Не знаю, сколько тогда Дуське было лет, но, возможно, она была не такой уж старой, судя по стройной фигуре. Наверное, в молодости она была очень красивой, потому что и в моей памяти запечатлелись правильные черты ее лица, уже испещренного мелкими морщинками, темные, бездонные глаза. Резко очерченные нос и подбородок придавали ему выражение власти или высокомерия. А длинная серебристо-серая коса, которую она иногда по-девичьи закидывала на грудь, у меня вызывала оторопь.
Я в тайне от друзей боялся Дуськи. Она казалась мне таинственной в своей гордой одинокости и обреченной ненужности для всего нашего деревенского мира. А нужен ли был кто-нибудь ей?
Наверное, да. Я вспоминаю сейчас, что летом в хорошую погоду она часто сидела в своем маленьком, обнесенном изгородью из жердей, дворике и, окруженная малышней, что-то напевая, переплетала свою мертвую косу. Ребятишки помладше тянулись к ней и целыми днями толклись у ее избушки.
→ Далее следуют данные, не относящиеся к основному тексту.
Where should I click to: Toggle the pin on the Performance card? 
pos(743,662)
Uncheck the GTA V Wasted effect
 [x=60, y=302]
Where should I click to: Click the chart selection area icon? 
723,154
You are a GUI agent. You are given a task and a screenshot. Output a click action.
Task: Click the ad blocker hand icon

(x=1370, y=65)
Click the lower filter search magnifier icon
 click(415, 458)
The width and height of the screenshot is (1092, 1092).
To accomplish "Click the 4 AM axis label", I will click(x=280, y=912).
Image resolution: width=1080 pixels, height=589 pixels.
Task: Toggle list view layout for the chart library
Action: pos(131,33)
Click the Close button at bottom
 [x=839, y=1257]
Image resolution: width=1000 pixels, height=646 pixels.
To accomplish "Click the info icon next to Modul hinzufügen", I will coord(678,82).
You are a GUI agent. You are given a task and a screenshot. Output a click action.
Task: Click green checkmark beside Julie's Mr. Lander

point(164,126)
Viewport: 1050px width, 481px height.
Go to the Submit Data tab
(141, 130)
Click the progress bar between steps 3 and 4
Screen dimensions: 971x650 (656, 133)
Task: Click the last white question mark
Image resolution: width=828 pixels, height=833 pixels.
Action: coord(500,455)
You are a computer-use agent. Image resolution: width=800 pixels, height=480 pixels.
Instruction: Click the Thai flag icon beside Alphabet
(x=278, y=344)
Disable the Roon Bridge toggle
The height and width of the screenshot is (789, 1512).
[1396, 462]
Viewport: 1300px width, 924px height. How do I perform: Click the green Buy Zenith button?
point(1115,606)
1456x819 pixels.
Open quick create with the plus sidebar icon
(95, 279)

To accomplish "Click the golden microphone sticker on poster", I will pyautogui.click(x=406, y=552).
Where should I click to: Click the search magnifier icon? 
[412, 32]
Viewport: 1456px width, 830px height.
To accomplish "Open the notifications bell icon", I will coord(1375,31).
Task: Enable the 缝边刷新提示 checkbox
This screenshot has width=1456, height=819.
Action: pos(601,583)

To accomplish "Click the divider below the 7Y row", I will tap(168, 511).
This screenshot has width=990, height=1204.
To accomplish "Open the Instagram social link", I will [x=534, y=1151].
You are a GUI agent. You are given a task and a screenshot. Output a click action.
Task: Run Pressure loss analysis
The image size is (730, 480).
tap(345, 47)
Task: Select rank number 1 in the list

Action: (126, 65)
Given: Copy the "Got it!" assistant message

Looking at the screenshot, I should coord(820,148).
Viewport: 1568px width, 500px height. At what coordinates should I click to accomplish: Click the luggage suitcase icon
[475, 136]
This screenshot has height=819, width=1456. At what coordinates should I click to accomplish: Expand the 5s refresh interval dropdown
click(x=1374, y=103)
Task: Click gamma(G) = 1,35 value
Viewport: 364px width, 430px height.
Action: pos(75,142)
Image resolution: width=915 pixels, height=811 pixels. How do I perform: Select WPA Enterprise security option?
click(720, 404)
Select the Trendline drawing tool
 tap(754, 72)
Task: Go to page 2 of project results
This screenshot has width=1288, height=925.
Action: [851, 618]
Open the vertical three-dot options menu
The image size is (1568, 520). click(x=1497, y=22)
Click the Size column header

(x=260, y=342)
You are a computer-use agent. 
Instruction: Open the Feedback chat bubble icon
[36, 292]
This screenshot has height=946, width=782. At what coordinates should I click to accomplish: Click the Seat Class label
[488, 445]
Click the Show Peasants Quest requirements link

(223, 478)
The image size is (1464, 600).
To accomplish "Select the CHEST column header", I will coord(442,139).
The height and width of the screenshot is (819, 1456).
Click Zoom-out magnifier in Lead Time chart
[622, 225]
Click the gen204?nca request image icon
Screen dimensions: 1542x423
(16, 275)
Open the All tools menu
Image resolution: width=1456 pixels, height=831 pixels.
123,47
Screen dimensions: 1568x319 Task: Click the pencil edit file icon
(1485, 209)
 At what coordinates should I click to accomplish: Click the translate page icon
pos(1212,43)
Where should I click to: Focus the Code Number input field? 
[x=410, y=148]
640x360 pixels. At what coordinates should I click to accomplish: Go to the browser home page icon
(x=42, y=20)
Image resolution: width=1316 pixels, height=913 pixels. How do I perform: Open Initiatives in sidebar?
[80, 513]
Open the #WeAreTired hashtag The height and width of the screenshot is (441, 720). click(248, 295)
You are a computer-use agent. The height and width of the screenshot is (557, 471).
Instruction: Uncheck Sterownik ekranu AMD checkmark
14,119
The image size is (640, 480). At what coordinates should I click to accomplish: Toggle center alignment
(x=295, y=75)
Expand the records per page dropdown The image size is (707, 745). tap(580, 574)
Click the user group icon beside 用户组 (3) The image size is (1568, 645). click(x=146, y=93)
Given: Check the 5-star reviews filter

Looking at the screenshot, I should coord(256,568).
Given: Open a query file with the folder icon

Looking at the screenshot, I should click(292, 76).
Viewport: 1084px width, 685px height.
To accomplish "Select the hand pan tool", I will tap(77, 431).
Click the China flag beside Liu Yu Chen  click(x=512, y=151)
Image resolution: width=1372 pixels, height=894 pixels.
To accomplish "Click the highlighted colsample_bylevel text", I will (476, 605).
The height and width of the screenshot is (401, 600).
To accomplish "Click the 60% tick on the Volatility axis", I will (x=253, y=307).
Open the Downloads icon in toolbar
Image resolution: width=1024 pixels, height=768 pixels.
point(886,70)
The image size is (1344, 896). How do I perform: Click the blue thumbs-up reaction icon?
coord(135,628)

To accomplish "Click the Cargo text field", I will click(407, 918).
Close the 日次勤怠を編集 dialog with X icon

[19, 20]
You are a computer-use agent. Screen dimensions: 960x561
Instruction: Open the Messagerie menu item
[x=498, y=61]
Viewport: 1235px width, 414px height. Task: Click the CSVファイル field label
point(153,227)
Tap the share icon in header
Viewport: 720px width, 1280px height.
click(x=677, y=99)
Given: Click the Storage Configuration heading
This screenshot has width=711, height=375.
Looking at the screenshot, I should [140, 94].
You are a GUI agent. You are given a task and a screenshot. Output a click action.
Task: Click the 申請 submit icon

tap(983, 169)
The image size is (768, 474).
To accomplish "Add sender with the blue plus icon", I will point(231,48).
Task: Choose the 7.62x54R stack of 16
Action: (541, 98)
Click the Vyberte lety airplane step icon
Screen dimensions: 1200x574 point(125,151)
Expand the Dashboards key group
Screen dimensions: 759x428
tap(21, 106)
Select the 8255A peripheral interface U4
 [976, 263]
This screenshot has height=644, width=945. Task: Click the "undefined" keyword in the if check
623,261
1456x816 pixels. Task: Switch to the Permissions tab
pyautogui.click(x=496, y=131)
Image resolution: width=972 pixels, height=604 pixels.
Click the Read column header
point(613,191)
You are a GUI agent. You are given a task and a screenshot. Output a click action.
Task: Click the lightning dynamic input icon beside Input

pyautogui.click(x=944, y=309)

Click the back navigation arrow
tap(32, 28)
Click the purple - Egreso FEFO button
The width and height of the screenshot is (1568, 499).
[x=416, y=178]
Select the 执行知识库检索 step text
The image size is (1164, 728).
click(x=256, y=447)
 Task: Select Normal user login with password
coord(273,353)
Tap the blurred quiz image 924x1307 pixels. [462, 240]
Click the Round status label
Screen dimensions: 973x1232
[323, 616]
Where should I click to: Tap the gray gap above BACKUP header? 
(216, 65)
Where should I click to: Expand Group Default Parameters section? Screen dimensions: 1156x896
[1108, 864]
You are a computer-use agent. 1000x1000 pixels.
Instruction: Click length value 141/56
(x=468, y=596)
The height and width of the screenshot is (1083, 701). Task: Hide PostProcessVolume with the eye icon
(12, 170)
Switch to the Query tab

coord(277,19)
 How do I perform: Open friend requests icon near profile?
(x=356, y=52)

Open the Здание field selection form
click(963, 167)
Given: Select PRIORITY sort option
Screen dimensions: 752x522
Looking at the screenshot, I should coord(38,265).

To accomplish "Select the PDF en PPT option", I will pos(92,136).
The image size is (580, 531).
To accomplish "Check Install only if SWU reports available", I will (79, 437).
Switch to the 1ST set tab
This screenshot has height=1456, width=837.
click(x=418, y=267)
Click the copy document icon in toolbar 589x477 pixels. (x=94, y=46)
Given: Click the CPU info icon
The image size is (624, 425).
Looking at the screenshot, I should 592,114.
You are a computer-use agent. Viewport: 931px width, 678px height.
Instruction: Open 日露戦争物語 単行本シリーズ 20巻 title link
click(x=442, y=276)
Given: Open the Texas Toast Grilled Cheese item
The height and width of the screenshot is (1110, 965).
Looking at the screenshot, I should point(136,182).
Раз я все-таки побывал у нашей соседки дома. Старший брат оставил у нас на лето свою четырехлетнюю дочь, и она повадилась бегать к Дуське. Чем она привлекала малышей, не знаю. Но только не уследишь за Галькой, так и ищи ее уже у Дуськи. Однажды мама отправила за Галькой меня, и хотя я рад был утолить свое любопытство, но перед самым порогом оробел – дурочка же!
В небольших сенцах стояли Дуськины керзовые сапоги, а на низенькой скамеечке – два чистых ведра. Обитая изодранным коричневым покрывалом дверь тягуче заскрипела, и я тут же глаза в глаза столкнулся взглядом с Дуськой. Она сидела, облокотясь на обшарпанный непокрытый столик, и, покачиваясь, что-то мычала. Галька сидела за столом напротив нее и, неумело орудуя ложкой, хлебала из тарелки накрошенный в воду хлеб.
От прямого взгляда я смутился и, не зная, что сказать, просто сдернул Гальку со стула. Она заплакала, не желая уходить, но я вытянул ее за порог и, захлопывая дверь, опять в упор столкнулся с дуськиными глазами. Она, так же покачиваясь, бормотала что-то невнятное, но темные глаза ее смотрели на меня так колюче и зло, что по спине у меня побежали мурашки. И тогда я подумал, что, может быть, наша соседка вовсе и не дурочка, может быть, просто никто ее не понимает.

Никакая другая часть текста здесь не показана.